Hugh é cativante, mesmo fazendo um tipo já manjado em comédias românticas. Julia Roberts, por sua vez, apresenta uma ótima atuação, fazendo uma personagem que, ao que parece, foi inspirada em si mesma – afinal, assim como Anna, Julia também sofreu bastante com os tabloides sensacionalistas ao redor do mundo. Seu sorriso em cena orna suavemente com a música tema de abertura: She, na voz de Elvis Costello (completando a trilha sonora). A química entre Hugh e Roberts é fundamental para a história, fazendo com que o espectador torça pelo happy ending entre os dois. Outro destaque fica ainda por conta de Rhys Ifans, o amigo sem noção de Will, que protagoniza divertidas cenas ao longo das duas horas de exibição.

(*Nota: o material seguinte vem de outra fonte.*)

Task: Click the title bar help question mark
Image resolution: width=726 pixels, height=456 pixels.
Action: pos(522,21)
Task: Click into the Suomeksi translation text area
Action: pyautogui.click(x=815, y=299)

O desfecho, previsível, é provavelmente o ápice de todos os clichês aos quais o filme recorre. No entanto, Um Lugar Chamado Notting Hill é uma comédia romântica infinitamente superior a outros produtos do gênero. Cumprindo muito bem sua proposta, é uma produção bem feita, cuidadosamente bem executada, com um ótimo design e uma fotografia ímpar – o que não seria muito diferente tratando-se um longa rodado no charmoso bairro de Notting Hill. Longe de ser impecável, Um Lugar Chamado Notting Hill é equilibrado e inteligente, e mesmo suas deficiências tornam o filme um entretenimento excepcional – algo difícil de se encontrar no cinema hoje em dia.